┌─ Dataset extract

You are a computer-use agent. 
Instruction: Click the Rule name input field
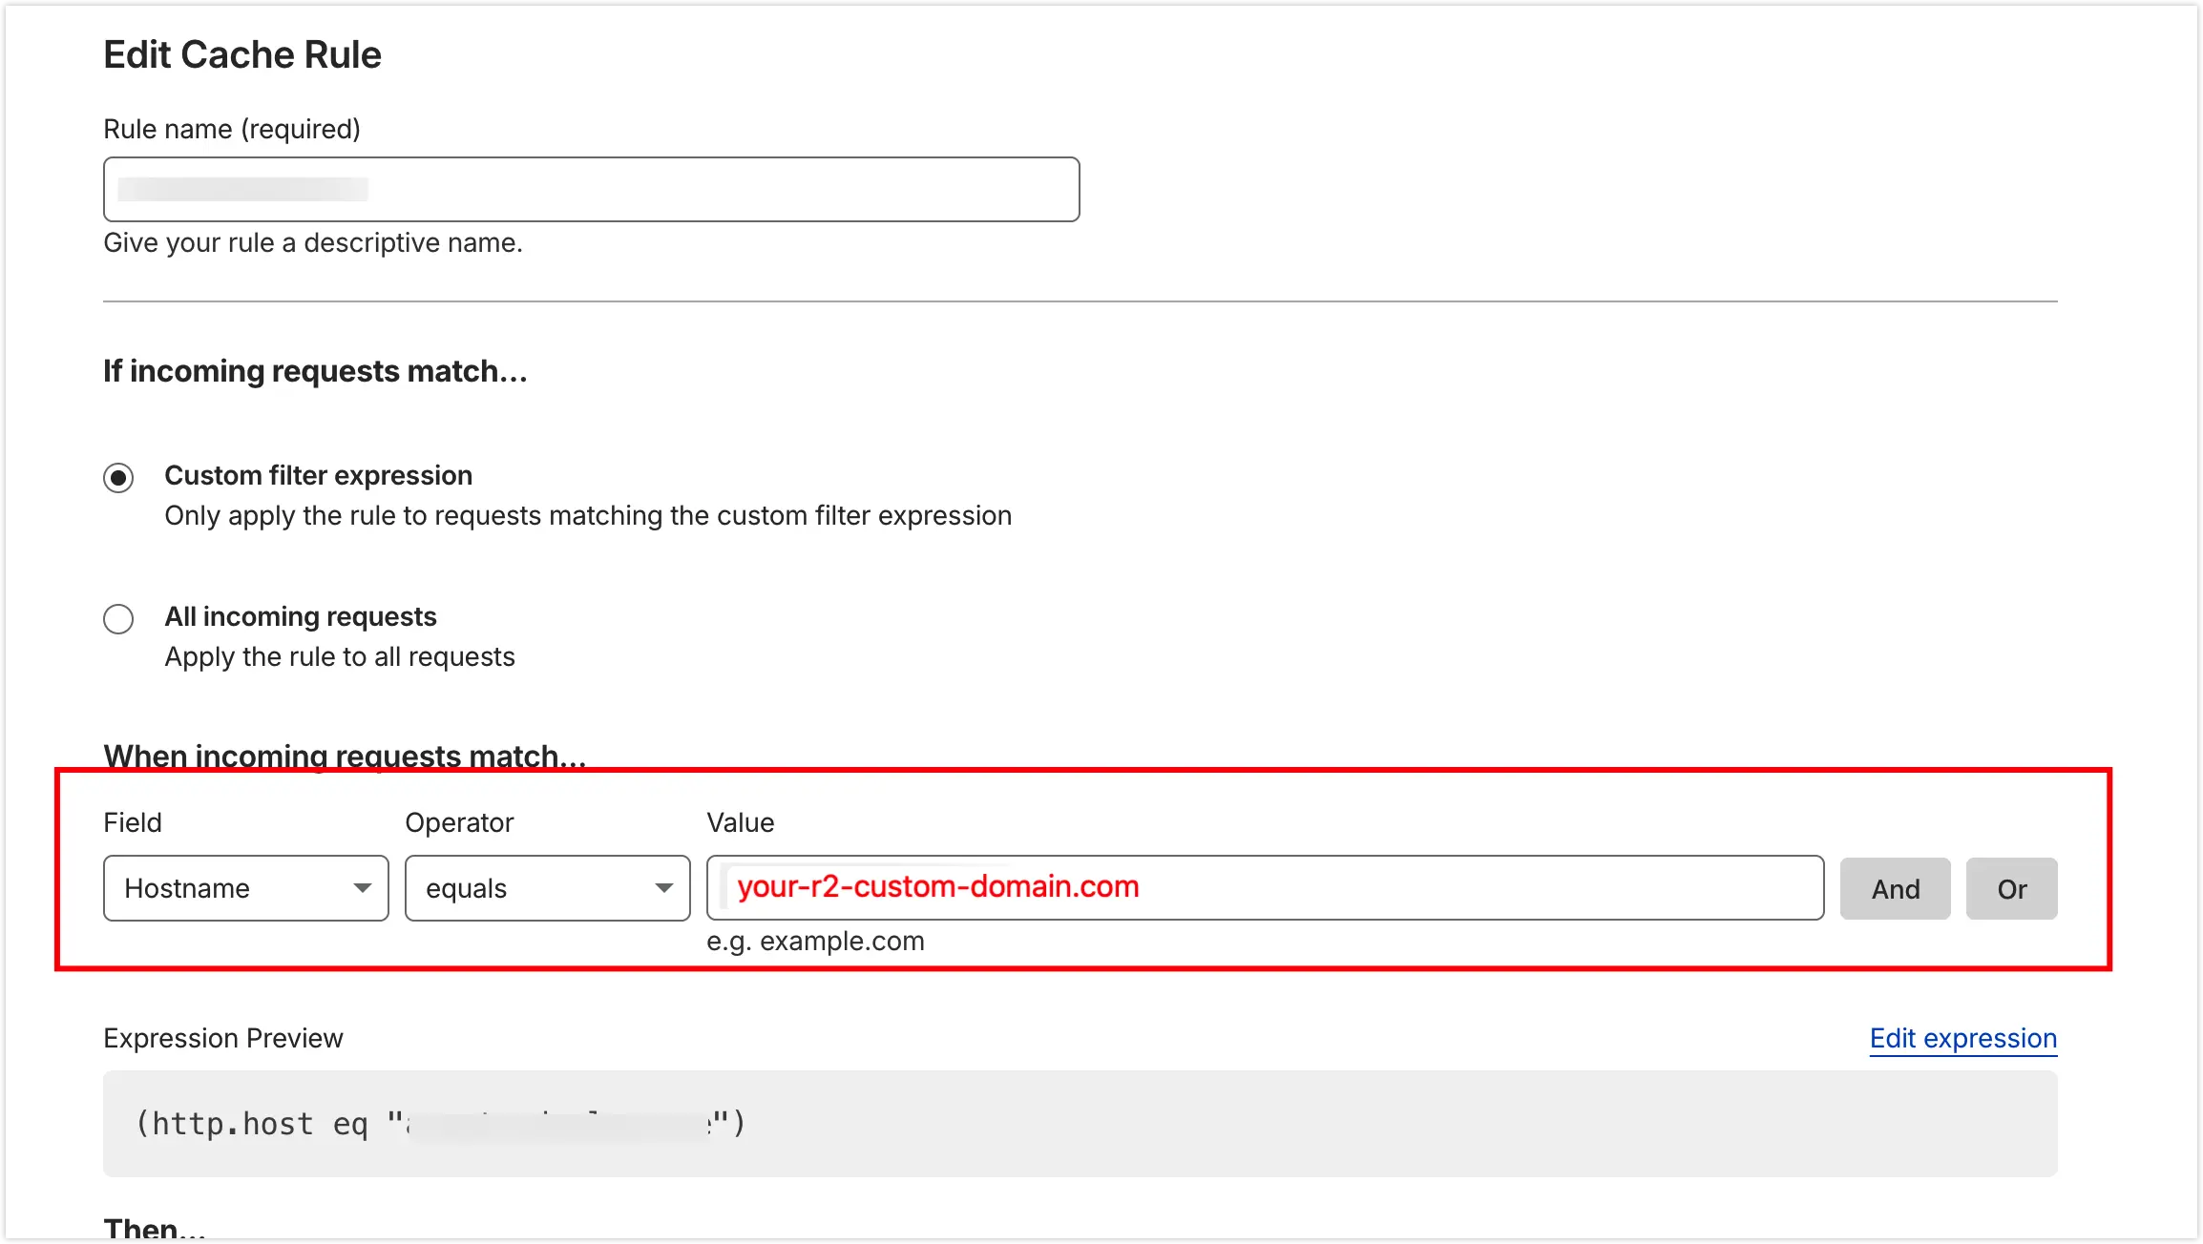pyautogui.click(x=591, y=189)
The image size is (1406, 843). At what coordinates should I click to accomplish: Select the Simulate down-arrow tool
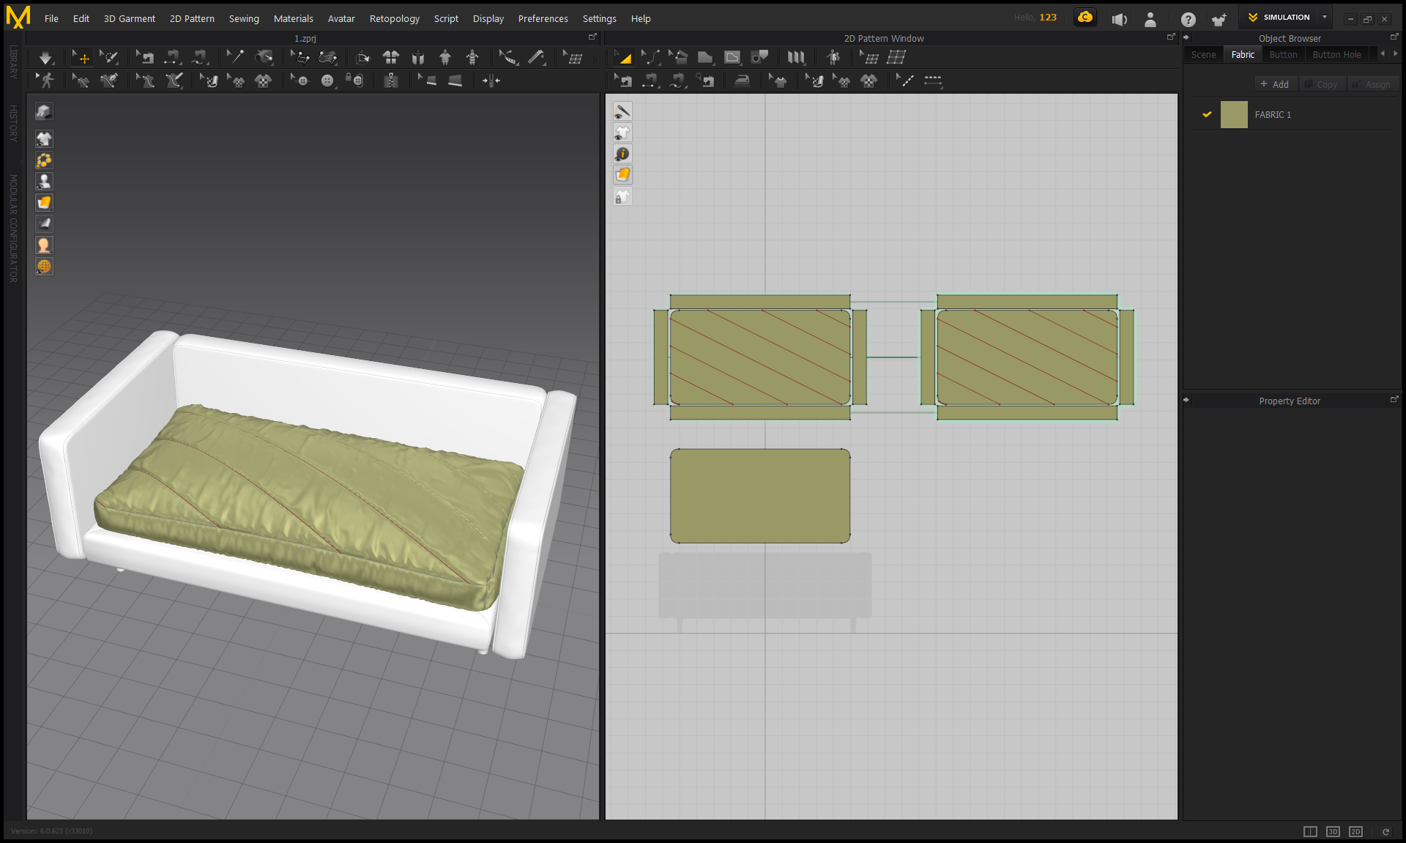click(45, 58)
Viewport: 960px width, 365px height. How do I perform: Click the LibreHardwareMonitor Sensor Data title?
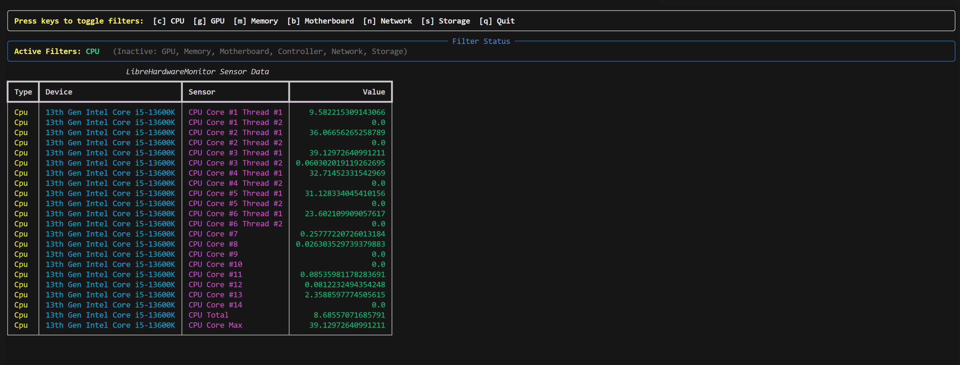[197, 72]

└─

• [What to do]: Take the line with "Viewport: 960px width, 365px" as the first line and the last line of the records above as the final one; reproduce exactly the lines between them, both included, without pictures.

• [Written reply]:
Viewport: 960px width, 365px height. How do I perform: Click the LibreHardwareMonitor Sensor Data title?
[197, 72]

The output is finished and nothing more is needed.